Hatch has a special climate for farming the unique green chile. The combination of hot days and cool nights and maybe the soil itself can’t be duplicated in other locations. While the festival runs at the end of Hatch season, the spicy green chile has already arrived at local stores and restaurants. The first peppers of the season tend to be the mildest, and the chiles’ heat increases toward the end of the harvest.
PC: Hatch Chile Corn Fritters, Central Market (Jason Fischer)
Ever since I can remember, Central Market has been the center for all things Hatch. The chain has a dedicated farm for chiles in New Mexico. The air around the outside of the store location at Hulen Street and I-30 has a pungent tang during most of August and into September, as the store roasts their own Hatch chiles. The grocery giant stocks canned Hatch chiles year ‘round, in addition to some take and reheat items like a Hatch chile bean dip. There are also a few recipes, from a Hatch chile con queso to mains like a garlic chile shrimp. The store also offers chef-prepared take-and-eat items from Hatch chile corn muffins to Hatch chocolate chip cookies. And Central Market has tips on picking the perfect raw chile (bright green with smooth skin.)
Sprouts Farmers Market also has a formidable section on their website dedicated to cooking with the spicy green chiles. You’ll find recipes for Hatch mac ‘n’ cheese, fried Hatch chicken and salmon and Hatch chile hash. The store offers a few take-and-go items as well, like a Hatch chile-spiked sausage.
PC: Chicken Sausage Hatch Green Chiles, Central Market (Jason Fischer)
Additionally, Whole Foods Market offers suggestions for cooking with the chiles. The newest location in Waterside is roasting chiles out front, and the chefs have several pre-packaged items to offer, including Hatch pesto, salsa and pimento cheese dip. Whole foods also has on-line menu suggestions if you’re feeling creative.
Blue Mesa’s 21st annual Hatch Chile festival started at the beginning of the month. Restaurateur Jim Barron points out that, in keeping with the restaurant’s philosophy of “fresh is best,” the specials only run the length of the season. Two decades ago, Blue Mesa would send a truck to Hatch to bring back the goods to their Fort Worth and Dallas locations. Some of the food specials include Oaxaca cheese bites (cheese wrapped in Hatch chiles, battered and fried); pozole with veal stock, hominy and hatch chiles; and sizzling bacon-and-Hatch-wrapped shrimp fajitas on a hot Himalayan salt rock. You can even get a Hatch brownie sundae with cajeta and milk chocolate sauce crowned with chile pecans.
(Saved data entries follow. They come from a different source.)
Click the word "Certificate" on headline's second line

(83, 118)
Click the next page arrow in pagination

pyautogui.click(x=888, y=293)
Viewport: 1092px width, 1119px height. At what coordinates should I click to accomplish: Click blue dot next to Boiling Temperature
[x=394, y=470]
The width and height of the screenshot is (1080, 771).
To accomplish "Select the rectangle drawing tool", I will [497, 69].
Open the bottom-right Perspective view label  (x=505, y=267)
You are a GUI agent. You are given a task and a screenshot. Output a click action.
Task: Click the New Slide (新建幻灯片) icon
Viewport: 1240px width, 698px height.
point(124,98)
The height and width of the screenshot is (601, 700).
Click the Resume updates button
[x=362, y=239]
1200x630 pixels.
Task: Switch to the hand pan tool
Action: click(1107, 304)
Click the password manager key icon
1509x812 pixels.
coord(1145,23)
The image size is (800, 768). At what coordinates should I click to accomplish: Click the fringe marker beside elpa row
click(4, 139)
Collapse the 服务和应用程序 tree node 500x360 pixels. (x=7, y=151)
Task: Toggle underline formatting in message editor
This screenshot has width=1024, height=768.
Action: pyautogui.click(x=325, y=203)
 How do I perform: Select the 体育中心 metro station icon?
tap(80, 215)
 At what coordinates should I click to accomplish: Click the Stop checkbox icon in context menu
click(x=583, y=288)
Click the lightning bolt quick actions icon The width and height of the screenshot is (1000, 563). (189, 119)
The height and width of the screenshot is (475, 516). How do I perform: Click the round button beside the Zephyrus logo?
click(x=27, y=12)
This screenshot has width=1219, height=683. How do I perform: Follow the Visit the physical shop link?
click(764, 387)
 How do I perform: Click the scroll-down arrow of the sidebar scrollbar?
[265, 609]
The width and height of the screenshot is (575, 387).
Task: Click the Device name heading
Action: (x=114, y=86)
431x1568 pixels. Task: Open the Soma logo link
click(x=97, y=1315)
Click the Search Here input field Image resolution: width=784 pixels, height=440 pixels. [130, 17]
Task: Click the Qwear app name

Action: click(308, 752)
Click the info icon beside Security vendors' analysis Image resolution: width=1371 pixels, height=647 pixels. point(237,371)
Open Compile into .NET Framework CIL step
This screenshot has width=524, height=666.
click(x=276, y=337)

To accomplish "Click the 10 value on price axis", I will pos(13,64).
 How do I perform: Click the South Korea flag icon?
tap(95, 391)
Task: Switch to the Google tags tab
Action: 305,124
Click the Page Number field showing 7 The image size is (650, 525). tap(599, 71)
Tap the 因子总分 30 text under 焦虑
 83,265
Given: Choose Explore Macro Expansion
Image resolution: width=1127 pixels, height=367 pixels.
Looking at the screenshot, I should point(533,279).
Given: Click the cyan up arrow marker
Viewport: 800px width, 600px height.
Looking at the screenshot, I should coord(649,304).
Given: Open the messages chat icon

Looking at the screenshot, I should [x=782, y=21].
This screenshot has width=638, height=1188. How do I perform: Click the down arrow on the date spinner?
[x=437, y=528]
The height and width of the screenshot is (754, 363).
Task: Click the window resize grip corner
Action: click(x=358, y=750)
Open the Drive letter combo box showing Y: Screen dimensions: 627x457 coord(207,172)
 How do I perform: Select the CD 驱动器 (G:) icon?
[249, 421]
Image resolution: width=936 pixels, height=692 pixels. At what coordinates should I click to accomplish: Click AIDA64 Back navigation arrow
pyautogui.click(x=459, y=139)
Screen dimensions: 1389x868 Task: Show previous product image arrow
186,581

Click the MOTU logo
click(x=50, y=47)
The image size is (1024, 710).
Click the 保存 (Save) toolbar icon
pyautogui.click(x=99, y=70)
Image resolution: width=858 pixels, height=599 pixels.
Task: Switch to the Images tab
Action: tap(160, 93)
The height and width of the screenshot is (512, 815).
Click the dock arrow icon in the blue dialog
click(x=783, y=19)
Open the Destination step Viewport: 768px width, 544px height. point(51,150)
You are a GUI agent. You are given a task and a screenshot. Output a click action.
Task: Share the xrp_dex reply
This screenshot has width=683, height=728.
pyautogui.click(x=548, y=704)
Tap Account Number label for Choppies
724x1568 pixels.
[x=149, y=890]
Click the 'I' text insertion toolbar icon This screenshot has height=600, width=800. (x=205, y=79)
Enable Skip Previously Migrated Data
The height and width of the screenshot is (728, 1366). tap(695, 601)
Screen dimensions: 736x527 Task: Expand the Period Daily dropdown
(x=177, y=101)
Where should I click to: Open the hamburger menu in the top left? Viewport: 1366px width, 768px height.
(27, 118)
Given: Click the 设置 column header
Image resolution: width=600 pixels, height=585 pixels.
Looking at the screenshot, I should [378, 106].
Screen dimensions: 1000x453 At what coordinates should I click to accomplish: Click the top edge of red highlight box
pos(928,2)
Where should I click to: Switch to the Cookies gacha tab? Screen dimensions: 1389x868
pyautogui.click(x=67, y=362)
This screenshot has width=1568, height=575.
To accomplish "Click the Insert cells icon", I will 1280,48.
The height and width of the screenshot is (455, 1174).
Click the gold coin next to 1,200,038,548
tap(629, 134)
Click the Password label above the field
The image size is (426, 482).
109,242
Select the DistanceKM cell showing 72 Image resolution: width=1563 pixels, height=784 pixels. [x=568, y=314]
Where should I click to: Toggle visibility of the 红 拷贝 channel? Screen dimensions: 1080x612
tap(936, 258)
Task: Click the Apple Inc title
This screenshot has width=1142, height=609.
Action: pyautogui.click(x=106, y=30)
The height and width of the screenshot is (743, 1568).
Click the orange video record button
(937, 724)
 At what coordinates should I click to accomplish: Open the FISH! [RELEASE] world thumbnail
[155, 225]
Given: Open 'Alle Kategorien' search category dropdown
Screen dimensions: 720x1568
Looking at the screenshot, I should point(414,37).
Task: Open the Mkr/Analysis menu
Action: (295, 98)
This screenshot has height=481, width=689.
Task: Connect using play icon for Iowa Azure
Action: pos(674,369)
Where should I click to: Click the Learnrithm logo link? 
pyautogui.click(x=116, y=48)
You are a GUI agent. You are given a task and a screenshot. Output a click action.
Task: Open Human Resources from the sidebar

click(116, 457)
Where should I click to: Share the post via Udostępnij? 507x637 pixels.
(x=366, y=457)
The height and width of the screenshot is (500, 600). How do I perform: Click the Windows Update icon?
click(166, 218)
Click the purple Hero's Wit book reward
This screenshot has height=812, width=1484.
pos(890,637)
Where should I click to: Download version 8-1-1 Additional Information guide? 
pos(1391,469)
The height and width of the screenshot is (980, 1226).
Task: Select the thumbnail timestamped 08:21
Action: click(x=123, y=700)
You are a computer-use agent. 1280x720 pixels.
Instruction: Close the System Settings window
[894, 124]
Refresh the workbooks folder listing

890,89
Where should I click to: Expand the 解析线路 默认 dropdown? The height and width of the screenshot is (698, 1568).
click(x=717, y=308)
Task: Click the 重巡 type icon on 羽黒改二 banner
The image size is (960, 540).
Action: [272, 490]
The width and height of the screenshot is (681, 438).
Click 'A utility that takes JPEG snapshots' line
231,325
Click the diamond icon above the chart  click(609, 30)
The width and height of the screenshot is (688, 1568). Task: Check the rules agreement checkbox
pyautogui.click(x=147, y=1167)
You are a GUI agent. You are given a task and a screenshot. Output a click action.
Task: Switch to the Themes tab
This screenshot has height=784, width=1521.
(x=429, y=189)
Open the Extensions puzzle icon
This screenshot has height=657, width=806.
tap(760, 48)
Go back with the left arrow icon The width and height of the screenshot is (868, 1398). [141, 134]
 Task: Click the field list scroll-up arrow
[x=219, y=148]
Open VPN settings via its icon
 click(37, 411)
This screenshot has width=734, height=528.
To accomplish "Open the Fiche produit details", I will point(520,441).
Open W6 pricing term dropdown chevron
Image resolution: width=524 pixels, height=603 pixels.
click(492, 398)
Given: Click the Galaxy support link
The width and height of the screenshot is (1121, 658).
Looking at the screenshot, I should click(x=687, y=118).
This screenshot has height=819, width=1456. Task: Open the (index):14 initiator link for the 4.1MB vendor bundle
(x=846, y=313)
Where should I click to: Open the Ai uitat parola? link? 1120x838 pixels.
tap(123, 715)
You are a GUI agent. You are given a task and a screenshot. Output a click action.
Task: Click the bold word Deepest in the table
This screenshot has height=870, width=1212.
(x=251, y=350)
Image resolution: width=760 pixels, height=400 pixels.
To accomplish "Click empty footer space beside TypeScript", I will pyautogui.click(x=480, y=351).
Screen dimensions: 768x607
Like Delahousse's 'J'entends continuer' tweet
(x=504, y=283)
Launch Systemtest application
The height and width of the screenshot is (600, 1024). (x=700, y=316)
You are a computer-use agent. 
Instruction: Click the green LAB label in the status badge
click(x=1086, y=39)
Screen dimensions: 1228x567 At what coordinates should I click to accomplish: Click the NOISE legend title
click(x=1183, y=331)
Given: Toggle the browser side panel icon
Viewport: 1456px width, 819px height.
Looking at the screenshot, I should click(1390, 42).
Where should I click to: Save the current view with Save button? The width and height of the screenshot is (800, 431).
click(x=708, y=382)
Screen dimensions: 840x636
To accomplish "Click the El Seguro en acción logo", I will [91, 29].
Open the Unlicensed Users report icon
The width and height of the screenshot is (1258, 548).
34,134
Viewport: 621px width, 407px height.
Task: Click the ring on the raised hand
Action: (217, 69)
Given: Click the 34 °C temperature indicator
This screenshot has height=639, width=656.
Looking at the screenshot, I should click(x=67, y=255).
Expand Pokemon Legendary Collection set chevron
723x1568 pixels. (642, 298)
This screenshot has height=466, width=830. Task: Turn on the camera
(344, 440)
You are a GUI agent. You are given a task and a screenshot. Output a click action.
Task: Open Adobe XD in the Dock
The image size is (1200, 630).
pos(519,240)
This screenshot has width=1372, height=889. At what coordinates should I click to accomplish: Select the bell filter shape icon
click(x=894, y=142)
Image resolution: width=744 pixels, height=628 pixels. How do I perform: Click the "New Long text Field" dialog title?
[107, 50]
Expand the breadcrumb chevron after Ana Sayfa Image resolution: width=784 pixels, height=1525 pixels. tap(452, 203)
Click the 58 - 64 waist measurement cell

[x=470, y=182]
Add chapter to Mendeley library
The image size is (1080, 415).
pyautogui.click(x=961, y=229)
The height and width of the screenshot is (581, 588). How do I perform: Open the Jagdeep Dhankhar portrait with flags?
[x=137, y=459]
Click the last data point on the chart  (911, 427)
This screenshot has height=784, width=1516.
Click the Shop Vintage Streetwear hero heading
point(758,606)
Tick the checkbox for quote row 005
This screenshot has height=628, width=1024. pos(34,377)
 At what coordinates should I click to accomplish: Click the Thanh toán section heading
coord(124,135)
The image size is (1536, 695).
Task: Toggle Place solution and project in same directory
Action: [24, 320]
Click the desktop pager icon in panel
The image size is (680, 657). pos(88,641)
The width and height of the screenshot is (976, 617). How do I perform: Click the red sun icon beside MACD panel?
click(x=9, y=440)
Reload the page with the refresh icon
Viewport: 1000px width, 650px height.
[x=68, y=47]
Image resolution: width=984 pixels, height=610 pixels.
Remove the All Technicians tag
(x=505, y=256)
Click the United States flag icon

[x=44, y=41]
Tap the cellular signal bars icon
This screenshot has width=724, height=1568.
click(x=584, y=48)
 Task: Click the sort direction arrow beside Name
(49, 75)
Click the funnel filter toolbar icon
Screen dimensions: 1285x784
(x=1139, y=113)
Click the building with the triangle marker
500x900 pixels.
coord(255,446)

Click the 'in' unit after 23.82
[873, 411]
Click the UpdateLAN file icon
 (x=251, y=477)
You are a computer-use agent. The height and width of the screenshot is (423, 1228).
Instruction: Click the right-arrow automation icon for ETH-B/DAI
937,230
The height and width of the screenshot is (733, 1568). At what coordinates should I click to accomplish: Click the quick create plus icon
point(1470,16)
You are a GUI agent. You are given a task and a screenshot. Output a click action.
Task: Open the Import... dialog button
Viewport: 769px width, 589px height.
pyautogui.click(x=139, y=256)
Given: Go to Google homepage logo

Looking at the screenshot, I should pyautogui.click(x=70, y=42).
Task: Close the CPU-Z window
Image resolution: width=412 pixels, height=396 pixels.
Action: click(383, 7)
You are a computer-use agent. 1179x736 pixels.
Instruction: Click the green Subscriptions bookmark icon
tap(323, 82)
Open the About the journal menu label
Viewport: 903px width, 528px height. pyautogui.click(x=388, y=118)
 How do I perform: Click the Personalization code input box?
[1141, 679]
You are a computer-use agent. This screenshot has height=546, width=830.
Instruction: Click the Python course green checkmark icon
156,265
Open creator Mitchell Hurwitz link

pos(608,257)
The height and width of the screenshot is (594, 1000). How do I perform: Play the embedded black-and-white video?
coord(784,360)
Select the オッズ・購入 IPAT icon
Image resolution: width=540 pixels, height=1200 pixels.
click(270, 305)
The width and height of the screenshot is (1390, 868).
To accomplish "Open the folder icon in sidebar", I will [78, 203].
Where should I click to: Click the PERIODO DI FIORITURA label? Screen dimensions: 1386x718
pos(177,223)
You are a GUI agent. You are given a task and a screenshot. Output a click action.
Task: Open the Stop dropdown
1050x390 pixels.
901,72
PC: Blue Mesa's new fajitas on a Himalayan salt rock
Chuy’s celebrates their 29th Annual Green Chile Festival, which kicks off mid-August. The Austin-based chain brings in over three million pounds of peppers from the fertile Hatch fields. The limited menu of Hatch-based offerings includes the Burrito en Fuego, covered in a spicy salsa fuego and enchiladas Ricas –– roasted chicken and cheese enchiladas covered with a creamy green chile-tomatillo salsa. You can also sample the restaurant's New Mexican martini, made with Hatch-infused el Jimador tequila.
Even Martin House Brewing has gotten into the act with their Salsa Verde beer, infused with roasted Hatch chili peppers, lime, tomatillos and cilantro. The limited release beer is available in cans and on tap at certain locations around town – check the Martin House website for more information.
Hatch chile season runs late summer through September (or, as they say, as long as the chiles last).